Trying to feel grateful…

is hard when you’re down in the dumps. For some reason, being ungrateful is easy (though it only adds more shame to the awfulness) and trying to be grateful is quite hard. For me, at least.

Depression and/or mental illness is very insular and internal, it takes all of our focus and turns it inwards. It’s easy to get lost in the fog in our heads and lose touch with the world around us. It’s not that I want to slip and fall backwards, I don’t (who actually wants that?!) but after spending a lifetime being depressed and self-destructive, it’s instinctual to do so.

I was watching a drama yesterday and the theme of the show was, being grateful for the people in our lives and our relationships with each other, as opposed to worshipping the material.

I don’t have a job anymore and my finances is a horror movie at the moment. Every little bump in the road seems cataclysmic. Radical acceptance is hard, turning the mind is harder and so I turn to reframing, or at least, gratefulness.

It’s so easy to focus on what we don’t have and all that we want than being thankful for all that we have and most of all, grateful for the people in our lives.

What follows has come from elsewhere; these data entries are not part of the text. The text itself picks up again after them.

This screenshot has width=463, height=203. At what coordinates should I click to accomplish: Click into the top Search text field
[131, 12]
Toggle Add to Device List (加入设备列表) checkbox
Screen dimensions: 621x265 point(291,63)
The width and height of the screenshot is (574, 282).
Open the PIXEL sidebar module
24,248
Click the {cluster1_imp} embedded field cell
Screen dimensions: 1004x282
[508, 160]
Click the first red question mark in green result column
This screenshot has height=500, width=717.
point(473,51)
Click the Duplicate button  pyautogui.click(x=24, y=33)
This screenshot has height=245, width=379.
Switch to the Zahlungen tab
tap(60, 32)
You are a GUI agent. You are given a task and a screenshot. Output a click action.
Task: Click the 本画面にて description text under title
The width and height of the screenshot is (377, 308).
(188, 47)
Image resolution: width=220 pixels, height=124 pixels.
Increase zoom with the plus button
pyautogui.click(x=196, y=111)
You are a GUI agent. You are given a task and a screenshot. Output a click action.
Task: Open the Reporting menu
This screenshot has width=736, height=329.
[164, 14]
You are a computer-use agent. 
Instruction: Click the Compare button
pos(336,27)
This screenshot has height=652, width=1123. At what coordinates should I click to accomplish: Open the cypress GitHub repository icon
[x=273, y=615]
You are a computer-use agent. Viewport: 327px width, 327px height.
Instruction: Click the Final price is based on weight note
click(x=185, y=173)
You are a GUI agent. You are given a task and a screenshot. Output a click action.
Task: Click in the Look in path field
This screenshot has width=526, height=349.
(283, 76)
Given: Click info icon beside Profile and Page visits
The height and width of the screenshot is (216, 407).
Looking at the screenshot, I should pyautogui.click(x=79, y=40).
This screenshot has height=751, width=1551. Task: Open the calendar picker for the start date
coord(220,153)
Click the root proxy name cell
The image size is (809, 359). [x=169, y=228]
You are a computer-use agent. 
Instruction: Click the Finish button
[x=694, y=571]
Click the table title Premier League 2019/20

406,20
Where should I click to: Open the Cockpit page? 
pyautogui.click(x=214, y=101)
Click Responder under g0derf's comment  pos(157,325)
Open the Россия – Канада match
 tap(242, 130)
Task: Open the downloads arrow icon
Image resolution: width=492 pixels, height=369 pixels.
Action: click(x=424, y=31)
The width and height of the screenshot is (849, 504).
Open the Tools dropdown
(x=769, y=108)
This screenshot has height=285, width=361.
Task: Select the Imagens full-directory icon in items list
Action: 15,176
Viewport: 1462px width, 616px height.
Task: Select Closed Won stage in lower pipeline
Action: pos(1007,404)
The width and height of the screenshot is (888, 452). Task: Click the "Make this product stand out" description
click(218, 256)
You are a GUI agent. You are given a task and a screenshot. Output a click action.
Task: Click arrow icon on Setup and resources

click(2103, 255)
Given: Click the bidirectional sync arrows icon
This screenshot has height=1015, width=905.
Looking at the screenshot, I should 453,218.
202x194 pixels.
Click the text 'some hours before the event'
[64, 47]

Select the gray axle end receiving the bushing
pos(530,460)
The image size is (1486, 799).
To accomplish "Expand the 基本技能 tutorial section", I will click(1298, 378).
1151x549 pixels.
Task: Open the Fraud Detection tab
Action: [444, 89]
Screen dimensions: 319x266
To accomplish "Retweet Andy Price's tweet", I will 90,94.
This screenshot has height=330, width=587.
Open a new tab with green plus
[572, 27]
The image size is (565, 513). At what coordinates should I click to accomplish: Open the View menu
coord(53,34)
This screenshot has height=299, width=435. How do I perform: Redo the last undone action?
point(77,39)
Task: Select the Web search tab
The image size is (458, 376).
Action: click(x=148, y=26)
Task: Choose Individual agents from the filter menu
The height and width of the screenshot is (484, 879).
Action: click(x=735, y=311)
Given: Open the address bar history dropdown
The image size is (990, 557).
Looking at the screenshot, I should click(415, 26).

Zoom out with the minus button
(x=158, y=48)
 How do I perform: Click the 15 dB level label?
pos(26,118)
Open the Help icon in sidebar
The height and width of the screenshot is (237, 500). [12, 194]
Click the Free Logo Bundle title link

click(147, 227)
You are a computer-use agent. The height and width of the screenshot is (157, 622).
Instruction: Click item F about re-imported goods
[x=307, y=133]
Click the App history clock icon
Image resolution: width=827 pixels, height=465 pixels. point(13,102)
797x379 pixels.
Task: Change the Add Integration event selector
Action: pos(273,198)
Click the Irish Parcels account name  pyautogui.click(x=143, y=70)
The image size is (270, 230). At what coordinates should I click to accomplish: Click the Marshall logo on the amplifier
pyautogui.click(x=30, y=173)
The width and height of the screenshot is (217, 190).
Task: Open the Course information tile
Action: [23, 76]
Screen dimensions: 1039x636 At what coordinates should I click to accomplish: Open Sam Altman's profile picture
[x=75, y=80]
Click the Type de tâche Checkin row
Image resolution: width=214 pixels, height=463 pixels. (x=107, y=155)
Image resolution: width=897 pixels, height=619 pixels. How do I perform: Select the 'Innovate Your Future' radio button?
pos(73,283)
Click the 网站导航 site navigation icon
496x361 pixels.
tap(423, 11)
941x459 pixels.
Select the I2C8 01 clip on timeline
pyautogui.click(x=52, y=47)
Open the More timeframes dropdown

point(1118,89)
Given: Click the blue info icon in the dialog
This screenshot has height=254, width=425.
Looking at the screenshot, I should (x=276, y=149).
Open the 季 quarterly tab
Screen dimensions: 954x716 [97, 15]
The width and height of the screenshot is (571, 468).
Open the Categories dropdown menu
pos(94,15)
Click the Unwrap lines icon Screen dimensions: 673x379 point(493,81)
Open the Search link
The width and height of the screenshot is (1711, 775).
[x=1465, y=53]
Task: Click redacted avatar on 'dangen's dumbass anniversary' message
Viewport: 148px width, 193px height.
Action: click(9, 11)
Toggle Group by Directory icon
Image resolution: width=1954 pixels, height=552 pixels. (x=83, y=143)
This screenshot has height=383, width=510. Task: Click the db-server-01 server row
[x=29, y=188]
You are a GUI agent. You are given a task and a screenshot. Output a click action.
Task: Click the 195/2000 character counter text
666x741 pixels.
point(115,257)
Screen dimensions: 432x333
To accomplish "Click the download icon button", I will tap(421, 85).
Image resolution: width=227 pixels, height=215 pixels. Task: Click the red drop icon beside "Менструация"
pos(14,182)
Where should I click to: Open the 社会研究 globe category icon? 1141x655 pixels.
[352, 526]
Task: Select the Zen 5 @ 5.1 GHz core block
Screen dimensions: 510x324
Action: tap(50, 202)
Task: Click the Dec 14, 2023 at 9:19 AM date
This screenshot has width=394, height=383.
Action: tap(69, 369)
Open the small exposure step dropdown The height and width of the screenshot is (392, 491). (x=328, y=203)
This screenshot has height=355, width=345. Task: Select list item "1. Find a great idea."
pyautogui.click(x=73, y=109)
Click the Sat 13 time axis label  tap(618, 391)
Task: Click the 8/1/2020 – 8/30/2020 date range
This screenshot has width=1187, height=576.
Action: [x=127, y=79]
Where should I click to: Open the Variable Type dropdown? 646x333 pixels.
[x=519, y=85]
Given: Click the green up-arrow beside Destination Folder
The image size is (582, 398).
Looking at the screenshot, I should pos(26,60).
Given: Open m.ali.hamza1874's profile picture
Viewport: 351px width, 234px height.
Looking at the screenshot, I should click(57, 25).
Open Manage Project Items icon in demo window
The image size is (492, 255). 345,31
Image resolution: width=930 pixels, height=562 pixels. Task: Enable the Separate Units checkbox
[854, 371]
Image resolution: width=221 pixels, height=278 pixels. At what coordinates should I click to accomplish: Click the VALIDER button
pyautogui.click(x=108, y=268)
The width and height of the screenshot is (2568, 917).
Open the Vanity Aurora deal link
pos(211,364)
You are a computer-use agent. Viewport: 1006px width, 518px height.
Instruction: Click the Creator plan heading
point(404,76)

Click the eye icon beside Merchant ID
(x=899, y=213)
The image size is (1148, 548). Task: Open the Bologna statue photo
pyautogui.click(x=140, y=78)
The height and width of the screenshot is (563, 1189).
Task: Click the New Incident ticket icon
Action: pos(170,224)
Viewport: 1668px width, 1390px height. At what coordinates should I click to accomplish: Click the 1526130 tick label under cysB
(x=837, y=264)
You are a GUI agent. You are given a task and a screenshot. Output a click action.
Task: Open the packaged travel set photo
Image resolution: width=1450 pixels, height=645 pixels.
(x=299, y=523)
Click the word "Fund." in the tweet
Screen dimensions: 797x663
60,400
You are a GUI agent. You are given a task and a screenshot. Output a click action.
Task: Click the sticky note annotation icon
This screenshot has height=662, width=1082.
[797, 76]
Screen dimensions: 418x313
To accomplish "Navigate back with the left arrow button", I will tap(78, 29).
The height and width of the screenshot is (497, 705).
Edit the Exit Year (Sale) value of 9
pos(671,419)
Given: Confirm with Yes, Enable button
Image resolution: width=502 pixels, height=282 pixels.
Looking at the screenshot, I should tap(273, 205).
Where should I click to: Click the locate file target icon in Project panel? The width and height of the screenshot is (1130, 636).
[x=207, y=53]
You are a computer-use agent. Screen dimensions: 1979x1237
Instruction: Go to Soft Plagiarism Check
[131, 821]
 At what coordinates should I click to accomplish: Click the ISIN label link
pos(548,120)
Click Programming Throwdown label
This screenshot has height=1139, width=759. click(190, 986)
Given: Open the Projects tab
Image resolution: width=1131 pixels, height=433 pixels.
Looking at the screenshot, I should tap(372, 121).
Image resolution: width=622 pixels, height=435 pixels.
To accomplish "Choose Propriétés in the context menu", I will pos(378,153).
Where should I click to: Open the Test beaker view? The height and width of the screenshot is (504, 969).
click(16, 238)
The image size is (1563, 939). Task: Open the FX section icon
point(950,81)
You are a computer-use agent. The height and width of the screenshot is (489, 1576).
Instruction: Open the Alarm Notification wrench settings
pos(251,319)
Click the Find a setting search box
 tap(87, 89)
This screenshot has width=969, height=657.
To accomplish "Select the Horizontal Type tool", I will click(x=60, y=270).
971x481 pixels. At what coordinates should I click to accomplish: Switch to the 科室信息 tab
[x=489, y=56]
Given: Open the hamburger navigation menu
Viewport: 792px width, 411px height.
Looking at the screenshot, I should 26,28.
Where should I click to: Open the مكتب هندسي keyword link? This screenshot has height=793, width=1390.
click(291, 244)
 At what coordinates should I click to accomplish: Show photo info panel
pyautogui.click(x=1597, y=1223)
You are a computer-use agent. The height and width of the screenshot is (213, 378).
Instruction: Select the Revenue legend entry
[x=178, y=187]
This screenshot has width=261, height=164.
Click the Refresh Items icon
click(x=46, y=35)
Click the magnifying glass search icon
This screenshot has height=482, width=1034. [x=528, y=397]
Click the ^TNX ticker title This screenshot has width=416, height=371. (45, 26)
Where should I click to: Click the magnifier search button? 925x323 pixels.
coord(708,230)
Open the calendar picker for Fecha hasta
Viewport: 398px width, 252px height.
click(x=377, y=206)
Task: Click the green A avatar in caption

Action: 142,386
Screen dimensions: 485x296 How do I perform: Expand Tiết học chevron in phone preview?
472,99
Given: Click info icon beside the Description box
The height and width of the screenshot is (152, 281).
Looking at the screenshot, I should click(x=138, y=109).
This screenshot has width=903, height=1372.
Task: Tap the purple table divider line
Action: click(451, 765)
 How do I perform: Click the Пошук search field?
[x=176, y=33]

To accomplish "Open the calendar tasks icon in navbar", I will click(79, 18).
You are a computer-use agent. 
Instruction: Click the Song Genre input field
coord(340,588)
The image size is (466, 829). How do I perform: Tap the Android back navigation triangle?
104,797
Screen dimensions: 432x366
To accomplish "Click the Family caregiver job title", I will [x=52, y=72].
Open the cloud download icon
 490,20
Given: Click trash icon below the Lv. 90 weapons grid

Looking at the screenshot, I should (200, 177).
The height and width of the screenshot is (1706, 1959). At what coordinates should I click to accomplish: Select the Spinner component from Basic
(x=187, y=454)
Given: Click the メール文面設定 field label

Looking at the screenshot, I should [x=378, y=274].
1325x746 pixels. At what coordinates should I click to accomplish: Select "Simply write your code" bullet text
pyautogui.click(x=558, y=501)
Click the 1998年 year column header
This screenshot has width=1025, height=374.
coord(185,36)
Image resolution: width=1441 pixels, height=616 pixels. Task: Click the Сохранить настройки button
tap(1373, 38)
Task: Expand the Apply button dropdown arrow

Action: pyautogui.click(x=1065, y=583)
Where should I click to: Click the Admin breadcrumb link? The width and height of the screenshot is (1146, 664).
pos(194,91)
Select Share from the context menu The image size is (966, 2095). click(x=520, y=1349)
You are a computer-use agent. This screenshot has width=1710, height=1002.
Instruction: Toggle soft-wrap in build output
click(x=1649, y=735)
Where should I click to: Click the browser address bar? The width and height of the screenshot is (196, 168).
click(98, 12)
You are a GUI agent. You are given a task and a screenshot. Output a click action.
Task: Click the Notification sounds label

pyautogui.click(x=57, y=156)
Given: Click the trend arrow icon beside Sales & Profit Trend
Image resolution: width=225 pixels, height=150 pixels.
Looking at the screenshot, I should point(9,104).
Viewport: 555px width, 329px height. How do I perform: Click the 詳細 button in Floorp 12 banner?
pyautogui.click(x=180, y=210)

It doesn’t diminish or even negate my (and our) current struggles but it does help me feel more connected and less isolated.

Yes, I’m doing this on my own but I have support, people that love me and those that are my lighthouses, standing tall amidst the storm, beckoning me back home.

And it’s here, even in my struggles and in the uncertainty that the future holds, where I feel grateful. For all that I have and for all the people in my life. When I think about it that way, being grateful is easy.